Insufficient and Still Held
Living the Unfinished Life as Participation
The beginning of a new year carries its own quiet demands.
Even before anything has changed, there is an expectation to know where we are headed: to name a direction, a plan, a vision for the months ahead. The calendar turns, and with it comes a subtle pressure to organise our hopes, to give shape to what we want this year to be for.
But not all seasons cooperate with that kind of clarity.
Some questions do not resolve simply because the year has changed. Some longings remain open. Some journeys continue without offering a clear map forward. And in those moments, the insistence on certainty can feel less like wisdom and more like noise.
As this year begins, I find myself not rushing toward answers, but returning to questions I have carried for some time now. Not as a failure to move on, but as an honest place to begin.
Because I keep circling the same questions.
God calls us to follow Him.
God has a will and a purpose for our lives.
We are meant to live faithfully, here and now, until we are finally with Him, awaiting the renewal of all things.
On paper, the story is coherent. On paper, it even sounds hopeful.
But somewhere in the middle, the coherence begins to strain.
If the end is communion with God, why the long road?
Why not bring people into paradise the moment they come to know Him?
Why faith that must be tested, refined, and stretched across years that remain unresolved?
At first, the simplest answer is that God is doing something we cannot see, that His purposes extend beyond our understanding and our timelines.
That may be true.
But it does not quite settle the question.
Because even as we are being transformed now, it is still insufficient.
The Uneasy Realization
No amount of faithfulness completes the work.
No obedience finishes it.
No spiritual discipline carries us all the way.
Scripture does not pretend otherwise. We are not perfected. We see dimly. We groan. We wait. Even the most faithful lives in the biblical story end unfinished.
God Himself must complete what He has begun.
And when that finally lands, it exposes something difficult to hold.
It means that this life — this long obedience, this waiting, this half-formed hope — is not about reaching completion. It is not about becoming spiritually adequate. It is not even about arriving at clarity.
It is about participation.
Participation, Not as Metaphor but as Reality
Participation is easy to misunderstand.
It can sound like contribution — doing our part.
Or involvement — being active in God’s work.
Or effort — showing up faithfully until the end.
But Christian participation is something deeper and more demanding.

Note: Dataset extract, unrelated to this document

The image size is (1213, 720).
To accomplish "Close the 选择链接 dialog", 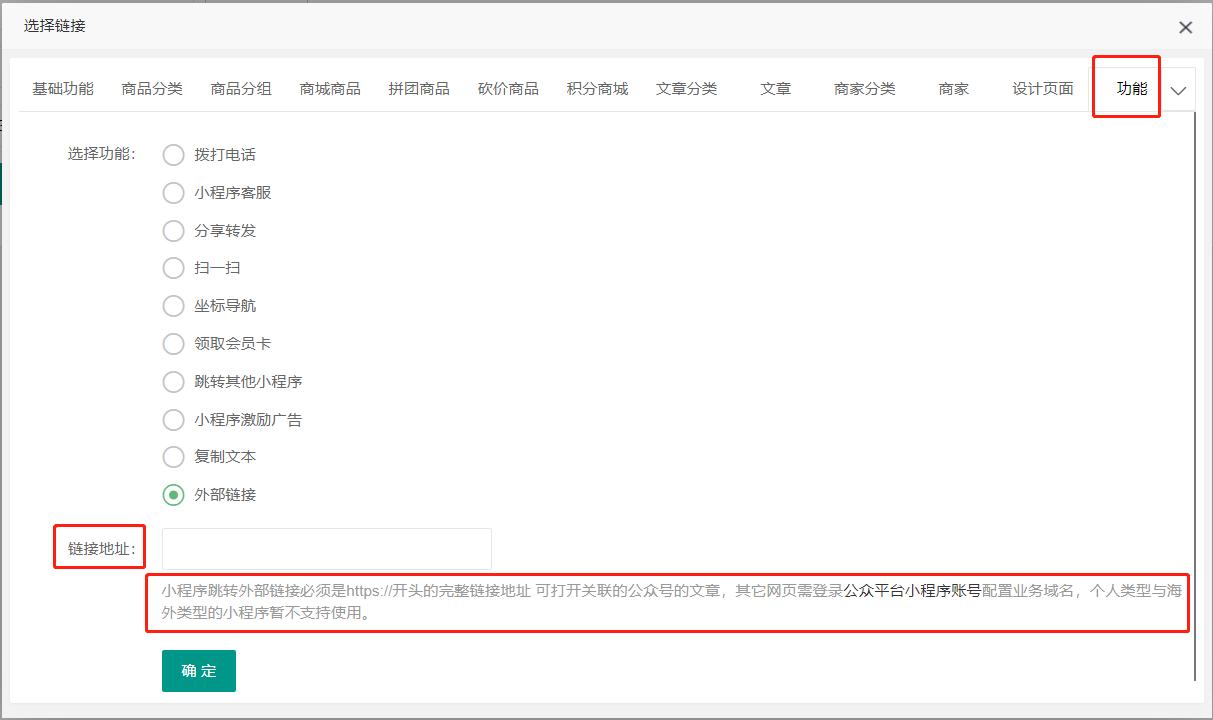I will click(1185, 28).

It is not about what we add.
It is about the life we are drawn into.
The claim of Christian faith is not that we slowly become complete on our own, but that our lives are joined — hidden within a life that is not originally ours. Our story is being woven into something larger, something whose meaning does not depend on our ability to make it add up.
Participation means that even now — unfinished, unresolved, insufficient — we are living within the life of God.
Not as spectators.
Not as performers.
But as creatures learning how to remain.
Not a Test, Not a Holding Pattern
This reframes everything.
Life is not a test we must pass so that God can finally take us home.
It is not probation.
It is not leverage.
If it were, the delay would feel cruel.
Participation suggests something else entirely.

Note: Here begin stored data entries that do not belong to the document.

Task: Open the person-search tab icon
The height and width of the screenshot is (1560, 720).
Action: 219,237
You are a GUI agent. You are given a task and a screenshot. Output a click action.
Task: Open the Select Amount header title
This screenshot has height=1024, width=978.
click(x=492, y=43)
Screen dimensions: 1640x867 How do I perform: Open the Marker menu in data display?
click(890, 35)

This life is not about proving that we are worthy of the end. It is about learning how to live in communion before everything is resolved.
Remaining faithful without clarity.
Remaining prayerful when prayers go unanswered.

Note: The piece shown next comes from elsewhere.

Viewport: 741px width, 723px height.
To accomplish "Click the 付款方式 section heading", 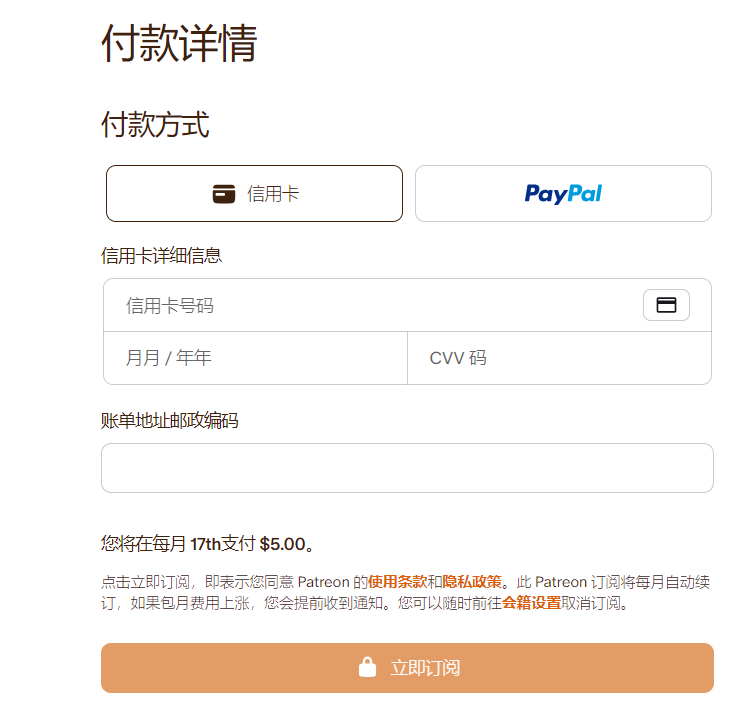I will point(155,124).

Remaining open-handed when outcomes refuse to settle.
Participation does not eliminate longing.
It dignifies it.
It does not rush resolution.
It sustains presence.
Why Transformation Is Real and Still Insufficient
This is why transformation in this life is real but incomplete.
We are not being filled up with holiness until we reach a threshold. We are learning how to live in relationship with God, with others, with our own limits as finite creatures.
That learning cannot be completed within time.
There are wounds that cannot be healed here.
Longings that will not be fulfilled here.
Questions that will remain unanswered here.
And yet, what happens now is not wasted.
The person God will one day complete is not an abstract redeemed self. It is this person shaped by waiting and grief, obedience and desire, faith and fragility. The incompleteness does not disqualify the life. It gives it continuity.
God does not discard the unfinished.
He completes it.
The Deeper Tension
Still, this is not comforting in an easy way.
What presses most sharply is not that God must finish the work,
but that I cannot.
That I must live dependent — trusting a future I cannot secure. That meaning is not something I manufacture, but something I receive. That faith is not about control, progress, or visible coherence.
Participation removes the illusion of mastery.
It asks me to stay rather than to succeed.
To be faithful rather than effective.
To consent to being held rather than to insist on being finished.
And that is a costly invitation.
Hope, Reimagined
Perhaps this is what hope actually looks like.
Not confidence in progress.
Not assurance that things will resolve neatly.
Not certainty that the story will soon make sense.
But trust that the God who has joined my life to His own will not abandon what He has begun.
Even when the middle stretches longer than expected.
Even when the transformation feels slow and insufficient.
Even when the ending remains out of reach.
Even here.
Especially here.
A Question to Carry
As this year begins, what might it look like to live this season? Not as delay or failure, but as participation: a life held by God even before it is complete?